Commission File No.: 001-14200
(EXPRESS SCRIPTS LOGO)
This message is being sent to all Annual Bonus Plan participants.
At the Jan. 18 Management Briefing, George Paz encouraged you to submit questions about our proposed acquisition of Caremark. This update includes answers to some of the questions we’ve received. Please watch for an update next week with answers to more of your questions.
This information is for internal use only. If you have questions about our proposed acquisition of Caremark, please send them to Corporate Communications.
Timing of Our Proposal
Q:
Why did we wait until the proposed CVS/Caremark merger was already in the works before we made a proposal to acquire Caremark?

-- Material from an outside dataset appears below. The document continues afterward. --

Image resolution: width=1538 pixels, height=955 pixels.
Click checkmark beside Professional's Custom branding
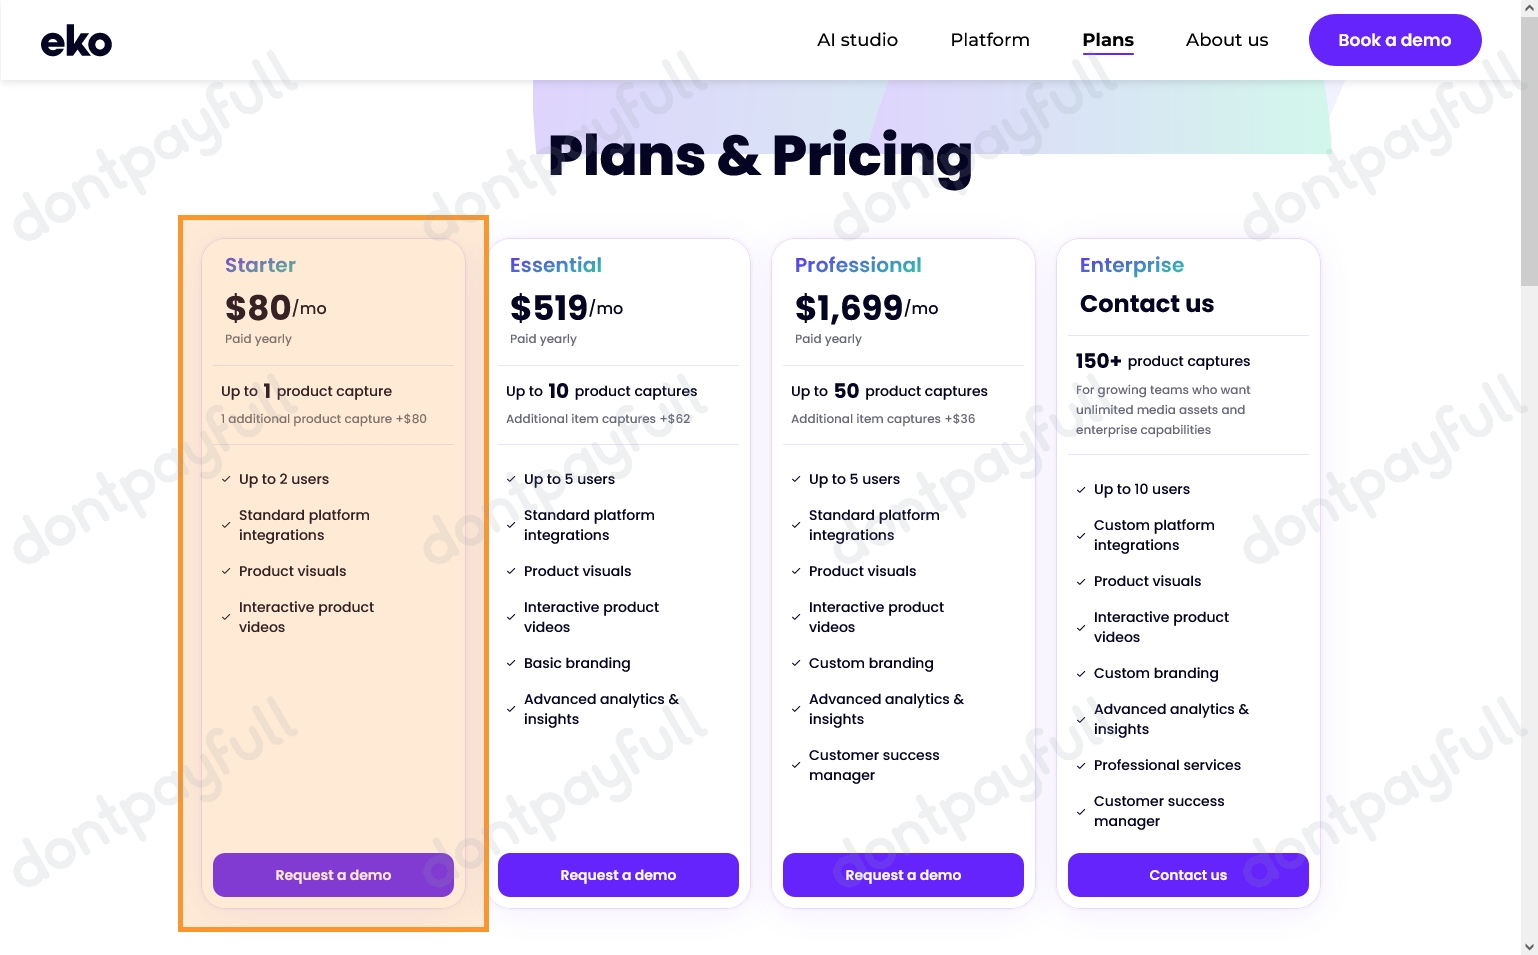click(796, 664)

A: Before CVS/Caremark made their announcement on Nov. 1, 2006, we were unaware that Caremark was for sale. When we saw that Caremark was for sale at little or no premium, we recognized that we could generate significantly more value for the Caremark shareholders, our shareholders, and our clients and patients. We took time to analyze our assessment, and six weeks later we made a superior proposal to acquire Caremark.
Trading Stock Options
Q:
Do the prohibitions about buying or selling Express Scripts stock also apply to our stock options?
A: Yes, the restrictions outlined in yesterday’s communication do apply to options unless you perform an exercise-and-hold transaction (you buy the shares but do not sell them). An exercise-and-hold is generally only done when an option grant is close to its expiration date.
Duration of the Trading Restrictions
Q:
How long will the trading restrictions be in place?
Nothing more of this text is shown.